** Start of SOURCE **

The email situation was a genuine issue. It demonstrated classic Clinton arrogance and occasional tendency to skirt the truth until there’s no other choice. But Clinton isn’t remotely in Trump’s league as a liar (who is?), and the email story simply did not merit the kind of saturation coverage it got. Nor did Clinton deserve the last-second intervention by the FBI director with his mysterious letter to Congress—grossly over-interpreted by journalists who didn’t ask tough questions of anyone but Clinton, but that’s another story entirely.

Let me add one more essential problem. Social media and the vast amount of “fake news” – websites posing as journalism – have given partisans easier ways to go around traditional journalism and create bogus or highly slanted alternative realities. Traditional journalists have done far too little to understand this phenomenon or to counter it. And social media organizations don’t seem to care.

So what happens now? I fear that Trump and the new radically right-wing Congress will be the biggest threat to American civil liberties and freedom of speech in my lifetime. I don’t think journalists paid nearly enough attention to this during the campaign.

Many liberties are in jeopardy, but I will focus mostly here on ones that involve freedom of speech and freedom of the press.

** End of SOURCE **

_TASK LIST_
A. In the passage on election press coverage, why does the author count social media and "fake news" as an essential problem? Answer in one to three sentences.
B. Translate this sentence from the passage on election press coverage into Spanish: "Traditional journalists have done far too little to understand this phenomenon or to counter it."

** Start of PROVIDED INFORMATION **

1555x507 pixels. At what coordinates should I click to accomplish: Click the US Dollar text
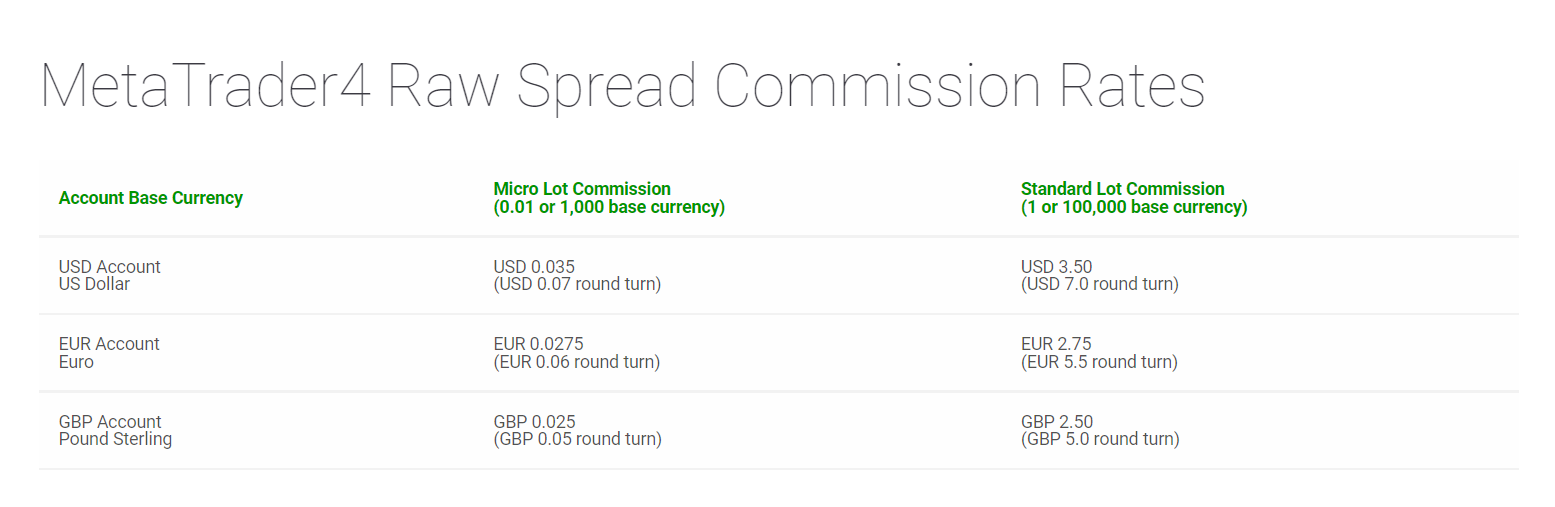click(94, 284)
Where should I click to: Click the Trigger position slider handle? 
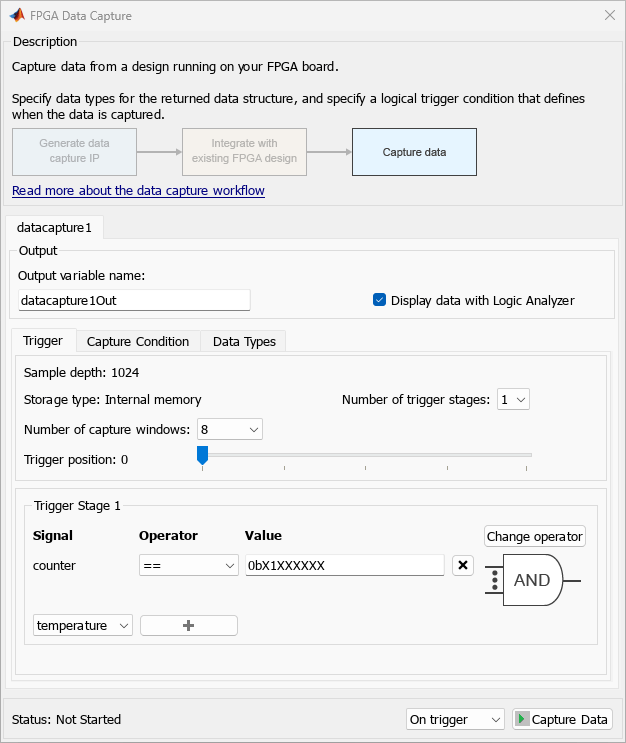click(x=202, y=456)
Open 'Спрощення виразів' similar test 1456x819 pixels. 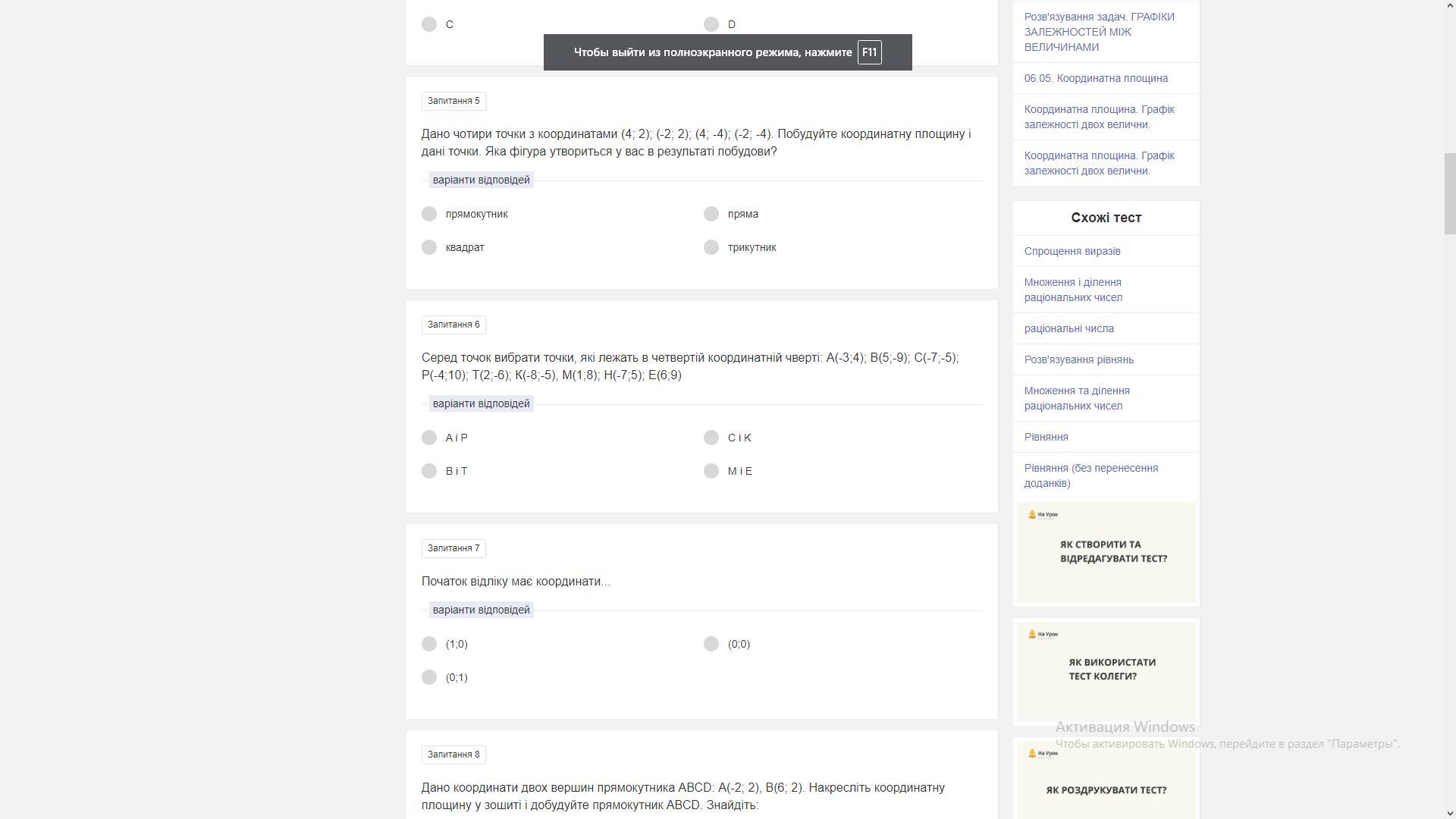pos(1072,251)
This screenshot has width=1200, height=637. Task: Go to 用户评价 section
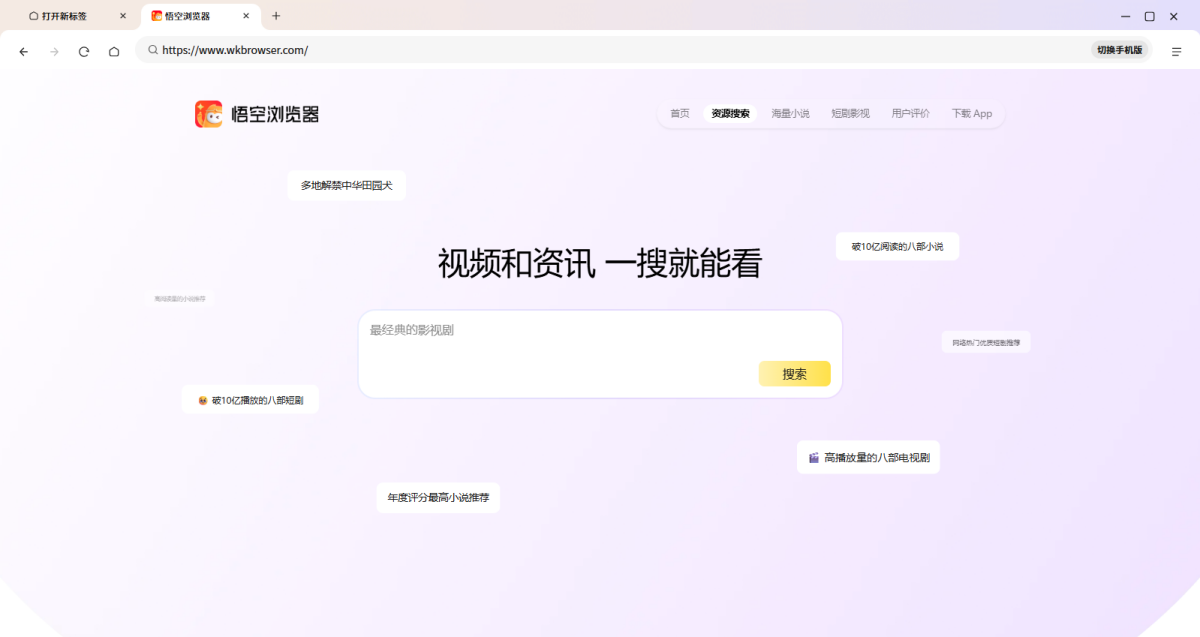910,114
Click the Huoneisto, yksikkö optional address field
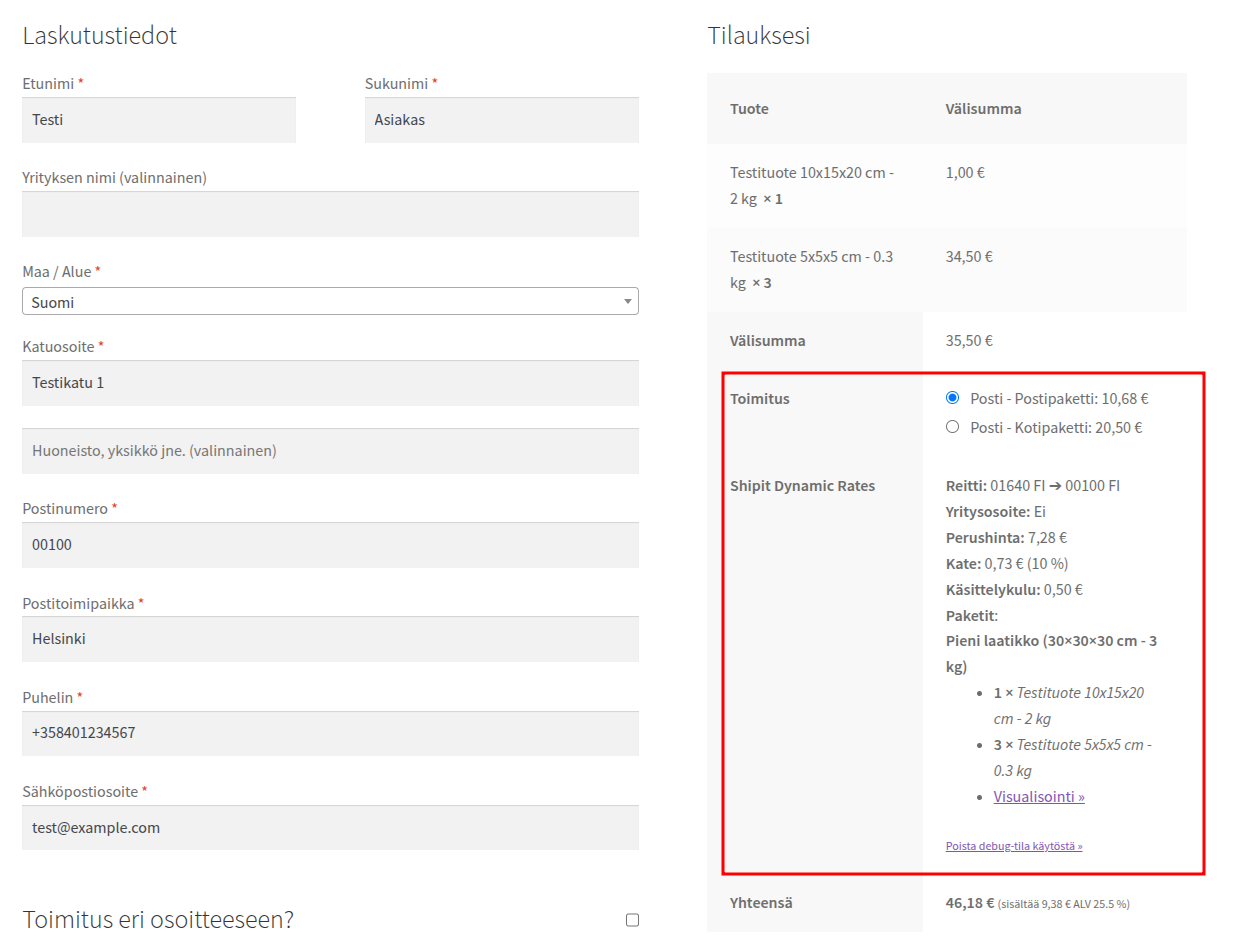The height and width of the screenshot is (952, 1237). (330, 451)
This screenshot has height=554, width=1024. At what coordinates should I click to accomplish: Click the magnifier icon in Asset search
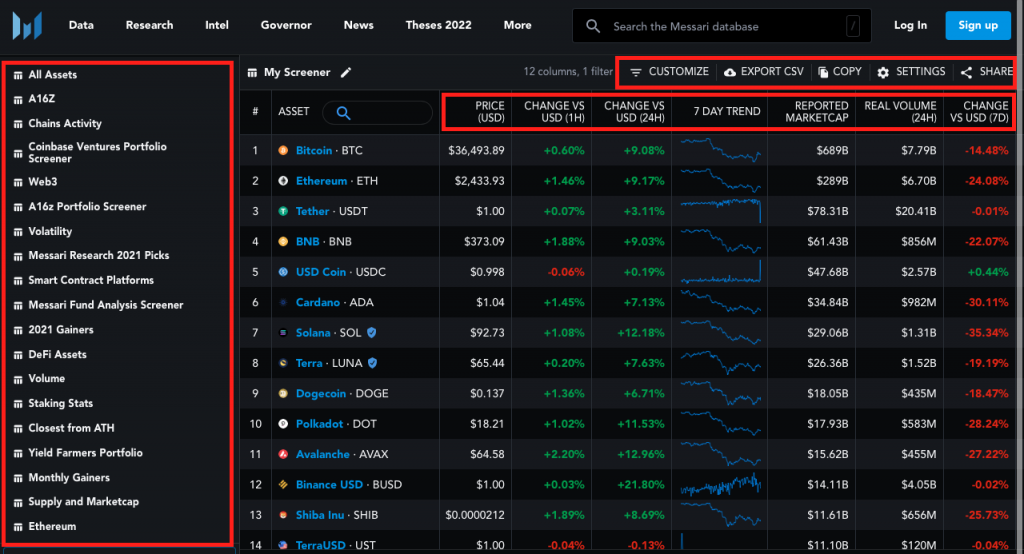pyautogui.click(x=343, y=112)
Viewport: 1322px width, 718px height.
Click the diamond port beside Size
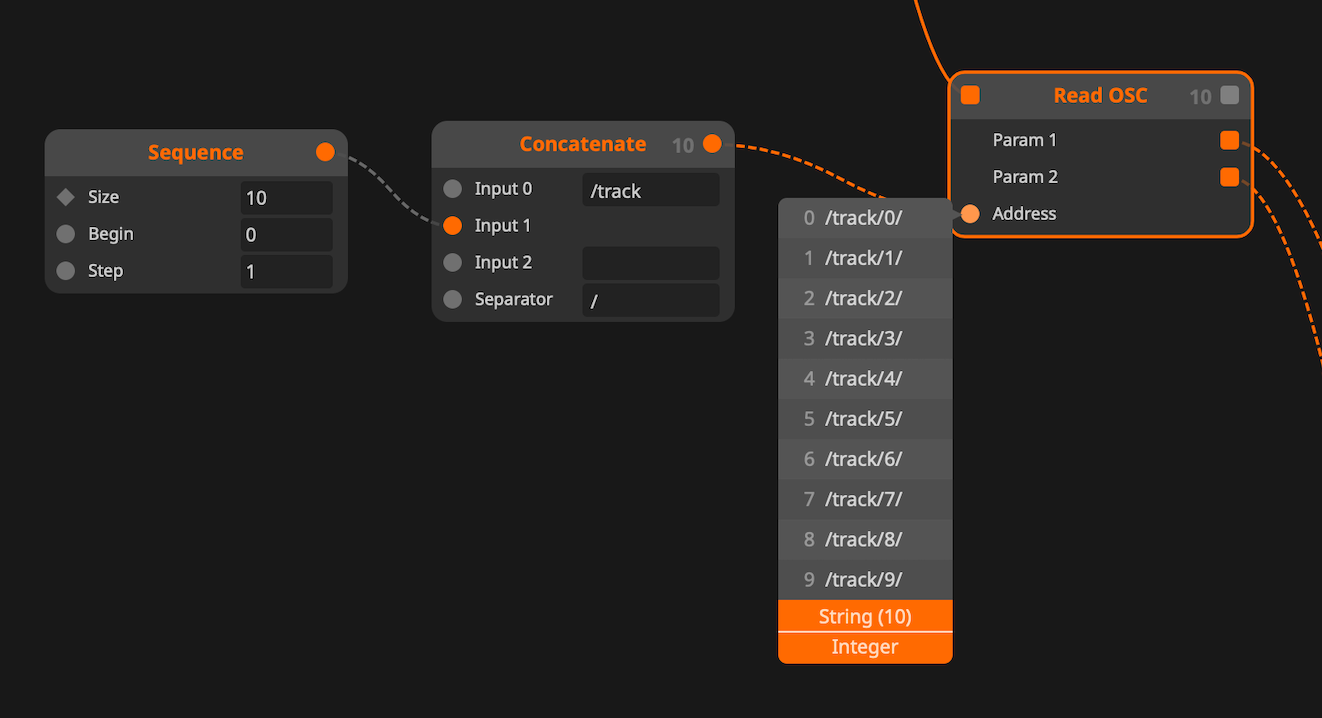[66, 197]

** End of PROVIDED INFORMATION **

_THE RESULTS_
A. They have given partisans easier ways to go around traditional journalism and create bogus or highly slanted alternative realities. The author adds that traditional journalists have done far too little to understand or counter this, and social media organizations don't seem to care.

B. Los periodistas tradicionales han hecho demasiado poco para entender este fenómeno o para contrarrestarlo.